The restaurant kitchen was hot, but Melanie Marchand was hotter.
Thick seafood gumbo simmered on a back burner of the stove. The spicy scent of paprika, cayenne pepper, garlic and onions permeated the air. Dozens of foil-wrapped potatoes baked in a five hundred degree oven, while in the convection toaster, fat loaves of French bread basked a buttery golden brown.
Overhead the industrial sized, broad-bladed ceiling fan was on the fritz, spinning lazily for a few minutes, but then abruptly cutting out. Tendrils of dark hair had escaped from Melanie’s ponytail and perspiration plastered them against the nape of her neck. She pressed the back of one hand to her damp forehead in a useless attempt to stay her anger.
As a sous chef Melanie was used to the heat. And as the daughter of a Cajun cook, she’d grown up with food preparation running through her veins. She was madly in love with every sultry aspect of the magic that went on in a kitchen.
What she was not accustomed to and what she was not madly in love with was having her suggestions shot down without explanation.
She had glanced up at the daily menu posted on the dry eraser board by executive chef, Robert LeSoeur, and noticed that the innovative creation she’d scribbled down the night before had been slashed through with a bright red marker.
Melanie ground her teeth. Contrariness summoned her, which was odd because she was normally quite happy-go-lucky. Her mood came like a stranger’s shadow blocking out the sun on a bright summer day. Something about that exasperating man brought out a whole other side to her and it wasn’t pretty.
Fine. If that’s the way he wanted it.
This meant war.
Without even a simple FYI, LeSoeur had axed her new specialty dish from the carte du jour. He’d completely dismissed her ideas, making her feel overlooked and insignificant. The way she had often felt growing up as the youngest of four sisters. Charlotte was the smart one, Renee was the pretty one, Sylvie was the funny one and she’d just been the baby.
As she’d gotten older, to compensate for bringing up the rear, Melanie had become the wild one. But her unruly behavior had never stopped her from feeling overshadowed by her more accomplished siblings and coming back home had brought those lurking childhood insecurities back to the forefront.
She hated feeling overshadowed and insecure. It made her want to rebel. And now here was LeSoeur making her feel like a rebellious ten-year-old all over again.
Besides, the turkey was already defrosted and she’d officially had enough of LeSoeur’s high-handed ways. Time for a showdown.
She was making the recipe whether he liked it or not. He couldn’t fire her. Her family owned Chez Remy’s, an elegant dinner restaurant housed inside the Hotel Marchand, a four-star establishment tucked away on one of the original blocks of the French Quarter.
Purposefully, Melanie squared her shoulders, strode across the cement floor to the stainless steel commercial refrigerator and with her biceps straining, dragged out the forty pound turkey. She hauled it over to the prep area and peeled off the plastic wrapper. After removing the giblets, she lubed the turkey up with extra virgin olive oil, all the while ignoring the round-eyed stares of the prep cooks.

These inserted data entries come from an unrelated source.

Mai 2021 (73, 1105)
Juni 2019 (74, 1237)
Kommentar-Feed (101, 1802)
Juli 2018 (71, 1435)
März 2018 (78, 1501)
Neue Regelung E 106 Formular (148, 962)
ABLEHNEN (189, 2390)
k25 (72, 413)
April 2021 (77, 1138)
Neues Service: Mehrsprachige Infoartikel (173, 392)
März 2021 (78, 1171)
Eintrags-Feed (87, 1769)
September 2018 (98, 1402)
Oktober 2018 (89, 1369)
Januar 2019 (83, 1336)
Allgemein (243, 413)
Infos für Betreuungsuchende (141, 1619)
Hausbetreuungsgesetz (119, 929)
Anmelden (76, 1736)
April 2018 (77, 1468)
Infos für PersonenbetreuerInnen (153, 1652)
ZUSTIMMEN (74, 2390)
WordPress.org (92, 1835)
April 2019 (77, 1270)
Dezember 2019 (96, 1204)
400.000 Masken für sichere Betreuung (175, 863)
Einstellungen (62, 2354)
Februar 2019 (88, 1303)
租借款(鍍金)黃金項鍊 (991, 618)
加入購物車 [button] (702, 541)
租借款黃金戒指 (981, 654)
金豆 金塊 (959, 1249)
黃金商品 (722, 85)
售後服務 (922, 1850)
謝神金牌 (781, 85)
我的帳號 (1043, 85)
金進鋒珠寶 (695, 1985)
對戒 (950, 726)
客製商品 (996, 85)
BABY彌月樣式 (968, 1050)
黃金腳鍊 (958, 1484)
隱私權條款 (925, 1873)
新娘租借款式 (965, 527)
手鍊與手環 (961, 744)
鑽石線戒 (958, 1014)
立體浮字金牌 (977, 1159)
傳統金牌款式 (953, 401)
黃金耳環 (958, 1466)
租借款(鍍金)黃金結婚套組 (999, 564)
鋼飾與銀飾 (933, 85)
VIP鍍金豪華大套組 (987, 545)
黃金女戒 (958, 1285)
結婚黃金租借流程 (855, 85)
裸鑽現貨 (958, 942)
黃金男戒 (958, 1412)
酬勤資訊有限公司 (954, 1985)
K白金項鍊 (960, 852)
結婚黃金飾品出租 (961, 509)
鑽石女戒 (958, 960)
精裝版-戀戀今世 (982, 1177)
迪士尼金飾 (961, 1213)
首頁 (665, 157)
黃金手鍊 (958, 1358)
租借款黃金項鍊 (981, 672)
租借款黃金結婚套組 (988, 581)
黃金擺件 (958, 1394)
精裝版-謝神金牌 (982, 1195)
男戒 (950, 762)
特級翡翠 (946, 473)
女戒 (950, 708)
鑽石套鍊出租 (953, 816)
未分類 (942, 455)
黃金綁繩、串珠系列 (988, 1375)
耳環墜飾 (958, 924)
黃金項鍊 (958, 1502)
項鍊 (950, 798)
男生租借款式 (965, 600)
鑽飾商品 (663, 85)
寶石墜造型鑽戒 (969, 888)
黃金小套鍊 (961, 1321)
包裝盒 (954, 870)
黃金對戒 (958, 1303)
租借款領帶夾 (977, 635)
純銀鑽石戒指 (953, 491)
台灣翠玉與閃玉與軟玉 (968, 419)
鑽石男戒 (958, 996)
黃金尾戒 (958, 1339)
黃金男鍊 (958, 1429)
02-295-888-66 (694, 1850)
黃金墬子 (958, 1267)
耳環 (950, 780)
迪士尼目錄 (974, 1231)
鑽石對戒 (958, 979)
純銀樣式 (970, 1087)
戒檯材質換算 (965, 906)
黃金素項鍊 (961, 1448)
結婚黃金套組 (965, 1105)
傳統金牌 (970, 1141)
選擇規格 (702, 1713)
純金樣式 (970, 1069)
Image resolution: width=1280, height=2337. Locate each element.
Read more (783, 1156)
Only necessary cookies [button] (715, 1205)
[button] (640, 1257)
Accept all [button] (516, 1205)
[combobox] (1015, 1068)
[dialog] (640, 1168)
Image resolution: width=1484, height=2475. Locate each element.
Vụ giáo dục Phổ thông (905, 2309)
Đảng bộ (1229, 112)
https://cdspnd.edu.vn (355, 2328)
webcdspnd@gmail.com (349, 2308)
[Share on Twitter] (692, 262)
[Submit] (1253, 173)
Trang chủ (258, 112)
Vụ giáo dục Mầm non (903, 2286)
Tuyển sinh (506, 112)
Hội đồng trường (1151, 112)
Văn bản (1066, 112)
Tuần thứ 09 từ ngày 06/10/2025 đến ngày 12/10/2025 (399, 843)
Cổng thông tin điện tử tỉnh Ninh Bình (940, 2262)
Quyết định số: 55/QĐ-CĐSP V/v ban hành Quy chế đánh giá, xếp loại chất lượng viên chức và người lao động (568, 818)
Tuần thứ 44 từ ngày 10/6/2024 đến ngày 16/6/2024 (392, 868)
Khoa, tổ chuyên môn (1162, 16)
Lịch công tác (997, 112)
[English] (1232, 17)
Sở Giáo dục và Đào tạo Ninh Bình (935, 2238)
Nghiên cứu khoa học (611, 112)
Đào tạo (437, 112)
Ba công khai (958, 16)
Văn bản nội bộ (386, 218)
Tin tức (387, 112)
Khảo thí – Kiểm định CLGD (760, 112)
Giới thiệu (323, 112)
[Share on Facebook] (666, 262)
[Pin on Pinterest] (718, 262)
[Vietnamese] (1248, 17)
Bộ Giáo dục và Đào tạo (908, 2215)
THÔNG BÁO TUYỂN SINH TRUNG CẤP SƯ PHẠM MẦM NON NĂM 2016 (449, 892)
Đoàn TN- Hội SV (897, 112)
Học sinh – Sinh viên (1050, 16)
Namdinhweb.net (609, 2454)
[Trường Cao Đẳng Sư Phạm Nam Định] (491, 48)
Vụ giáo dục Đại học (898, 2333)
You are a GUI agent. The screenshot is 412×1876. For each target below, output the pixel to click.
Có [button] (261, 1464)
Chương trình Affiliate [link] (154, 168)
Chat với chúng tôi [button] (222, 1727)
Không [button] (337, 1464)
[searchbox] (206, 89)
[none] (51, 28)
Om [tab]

The men kept glancing from Melanie to the marked out menu item posted near the stove and back again. They recognized mutiny in the offing, but had the good sense not to comment on it. Although Jean-Paul Beaudreau, who had worked for her family since she was a small child, grinned and murmured something in his native Cajun dialect about the sexy appeal of a tempestuous woman.
Hmph.
She wasn’t tempestuous. She just wanted her voice heard and damn it, either LeSoeur simply enjoyed provoking her or he needed to be fitted a high powered hearing aid. She picked up the oversized bird, now prepped for cooking, and marched it over to the rotisserie.
“It’s too big.” Robert’s voice was a cool caress against her heated ear.
Melanie startled, but did not look up.
Her insides went soft and weak. Mentally, she steeled herself against the unwanted sensation of sexual attraction by not missing a beat. She kept right on trying to jam that bird into the oven as if Mr. Hot Body himself was not hovering behind her.
He watched her for a few minutes without saying a thing. She could feel his eyes drilling into the back of her head.
A bead of perspiration trickled hotly down her throat. She wasn’t about to concede that he was right. Melanie kept working it like Cinderella’s ugly stepsister trying to stuff her big fat foot into that delicate glass slipper.
I will make this fit.
“If you’re determined to do this then at least let me help so you don’t end up hurting yourself,” Robert said and stepped closer.
“Buzz off,” she said flatly, but he ignored her. Lord, the man was stubborn.
He came up behind her and slid his big arms around either side of Melanie’s waist, grabbing hold of the slick bird she held positioned in front of her. Suddenly, she was having a lot of trouble breathing normally and she could not blame it on just the heat.
Robert was touching her and the fact that he was touching her turned her on and the realization that his touching turned her on, aggravated the hell out of her.